How do multimorbidity and lifestyle factors impact the perceived health of adults with intellectual disabilities?
Journal article, Peer reviewed
MetadataShow full item record
Background: Adults with intellectual disability (ID) have poorer physical and perceived health than the general population. Knowledge of perceived health predictors is both limited and important for guiding the development of preventive actions. The aims of this study were to investigate (1) the associations between perceived health and demographics, degree of ID, physical health conditions, and weight and physical activity level and (2) lifestyle factors and multimorbidity as predictors for perceived health adjusted for age, gender, and level of ID. Method: The North Health in Intellectual Disability study is a community based cross-sectional survey. The POMONA-15 health indicators were used. Univariate and multivariate logistic regression analyses with poor versus good health as the dependent variable were applied. Results: The sample included 214 adults with a mean age 36.1 (SD 13.8) years; 56% were men, and 27% reported perceiving their health as poor.
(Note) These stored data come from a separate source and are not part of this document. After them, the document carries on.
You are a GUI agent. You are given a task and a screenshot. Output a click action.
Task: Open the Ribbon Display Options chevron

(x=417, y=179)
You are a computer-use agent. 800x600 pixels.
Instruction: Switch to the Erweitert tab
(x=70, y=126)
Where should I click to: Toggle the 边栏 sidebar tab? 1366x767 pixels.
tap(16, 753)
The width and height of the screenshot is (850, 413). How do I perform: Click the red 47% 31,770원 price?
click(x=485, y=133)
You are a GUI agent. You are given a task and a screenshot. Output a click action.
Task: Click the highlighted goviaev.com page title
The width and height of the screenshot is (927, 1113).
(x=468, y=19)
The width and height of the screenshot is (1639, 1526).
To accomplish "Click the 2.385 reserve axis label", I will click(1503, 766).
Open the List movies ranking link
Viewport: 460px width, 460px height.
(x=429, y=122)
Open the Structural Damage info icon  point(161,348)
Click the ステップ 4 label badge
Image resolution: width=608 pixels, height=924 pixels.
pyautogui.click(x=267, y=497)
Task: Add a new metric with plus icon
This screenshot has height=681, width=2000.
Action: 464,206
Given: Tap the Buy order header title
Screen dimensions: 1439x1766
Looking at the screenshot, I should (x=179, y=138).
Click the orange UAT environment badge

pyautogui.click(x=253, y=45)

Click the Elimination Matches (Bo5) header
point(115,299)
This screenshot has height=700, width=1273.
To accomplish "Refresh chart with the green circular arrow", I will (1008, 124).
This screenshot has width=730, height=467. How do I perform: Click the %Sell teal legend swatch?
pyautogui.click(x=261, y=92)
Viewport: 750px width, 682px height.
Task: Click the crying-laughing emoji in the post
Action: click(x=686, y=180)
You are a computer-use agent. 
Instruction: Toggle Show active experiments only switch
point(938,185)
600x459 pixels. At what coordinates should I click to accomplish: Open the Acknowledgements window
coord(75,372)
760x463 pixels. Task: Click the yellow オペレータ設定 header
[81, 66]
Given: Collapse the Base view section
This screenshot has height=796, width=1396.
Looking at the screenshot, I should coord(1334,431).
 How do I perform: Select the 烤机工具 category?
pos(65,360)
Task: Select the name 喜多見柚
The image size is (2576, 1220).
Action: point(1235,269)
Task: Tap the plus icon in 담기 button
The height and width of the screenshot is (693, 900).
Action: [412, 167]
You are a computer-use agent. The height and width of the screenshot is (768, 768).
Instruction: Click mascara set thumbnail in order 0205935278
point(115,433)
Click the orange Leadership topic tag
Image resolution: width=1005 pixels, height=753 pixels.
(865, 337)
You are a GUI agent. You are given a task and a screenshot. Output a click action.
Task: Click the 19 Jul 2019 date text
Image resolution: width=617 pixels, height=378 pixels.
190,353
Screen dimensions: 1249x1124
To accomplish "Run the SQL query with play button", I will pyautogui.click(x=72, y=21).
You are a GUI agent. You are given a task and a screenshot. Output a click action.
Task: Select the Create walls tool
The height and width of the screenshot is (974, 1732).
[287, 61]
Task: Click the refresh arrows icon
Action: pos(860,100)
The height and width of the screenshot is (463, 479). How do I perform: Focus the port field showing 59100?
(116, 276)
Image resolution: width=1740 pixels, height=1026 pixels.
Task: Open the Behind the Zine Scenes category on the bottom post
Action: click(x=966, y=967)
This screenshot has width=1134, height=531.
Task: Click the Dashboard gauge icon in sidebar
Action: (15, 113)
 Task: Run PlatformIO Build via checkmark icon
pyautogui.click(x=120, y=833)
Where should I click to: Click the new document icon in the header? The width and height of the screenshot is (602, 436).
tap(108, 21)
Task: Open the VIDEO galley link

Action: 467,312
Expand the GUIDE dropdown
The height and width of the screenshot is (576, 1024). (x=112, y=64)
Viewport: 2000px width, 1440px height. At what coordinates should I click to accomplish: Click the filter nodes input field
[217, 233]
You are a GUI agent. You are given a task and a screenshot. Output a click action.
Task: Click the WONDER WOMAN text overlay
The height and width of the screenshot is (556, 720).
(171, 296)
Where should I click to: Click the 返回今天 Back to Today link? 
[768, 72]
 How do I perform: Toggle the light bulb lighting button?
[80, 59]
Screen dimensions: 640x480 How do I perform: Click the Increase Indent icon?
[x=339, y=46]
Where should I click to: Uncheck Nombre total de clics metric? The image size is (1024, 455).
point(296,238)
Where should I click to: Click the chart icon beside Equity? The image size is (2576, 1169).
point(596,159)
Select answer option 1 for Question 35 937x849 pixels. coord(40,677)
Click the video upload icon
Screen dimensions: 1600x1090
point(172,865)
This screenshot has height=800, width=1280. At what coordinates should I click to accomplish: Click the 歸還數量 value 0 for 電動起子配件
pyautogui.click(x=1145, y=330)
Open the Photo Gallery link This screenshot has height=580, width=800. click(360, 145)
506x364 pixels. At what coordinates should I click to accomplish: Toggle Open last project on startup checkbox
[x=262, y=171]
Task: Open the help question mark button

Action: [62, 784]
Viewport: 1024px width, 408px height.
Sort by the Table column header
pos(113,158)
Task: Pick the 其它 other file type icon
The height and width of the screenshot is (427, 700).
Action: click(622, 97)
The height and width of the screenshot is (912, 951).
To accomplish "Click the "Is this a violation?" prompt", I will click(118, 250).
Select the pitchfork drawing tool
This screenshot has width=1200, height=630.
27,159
In univariate analyses, there were significant associations between poor health ratings and female gender, lower motor function, number of physical health conditions and several indicators of levels of physical activity. In the final adjusted model, female gender [odds ratio (OR) 2.4, P < 0.05], level of ID (OR 0.65, P < 0.05), numbers of physical health conditions (OR 1.6, P < 0.001) and lower motor function (OR 1.5 P < 0.05) were significant explanatory variables for poor perceived health, with a tendency to independently impact failure to achieve 30 min of physical activity daily (OR 2.0, P = 0.07). Conclusion: Adults with ID with female gender, reduced motor function and more physical health conditions are at increased risk of lower perceived health and should be given attention in health promoting interventions. A lack of physical activity tends to negatively influence perceived health.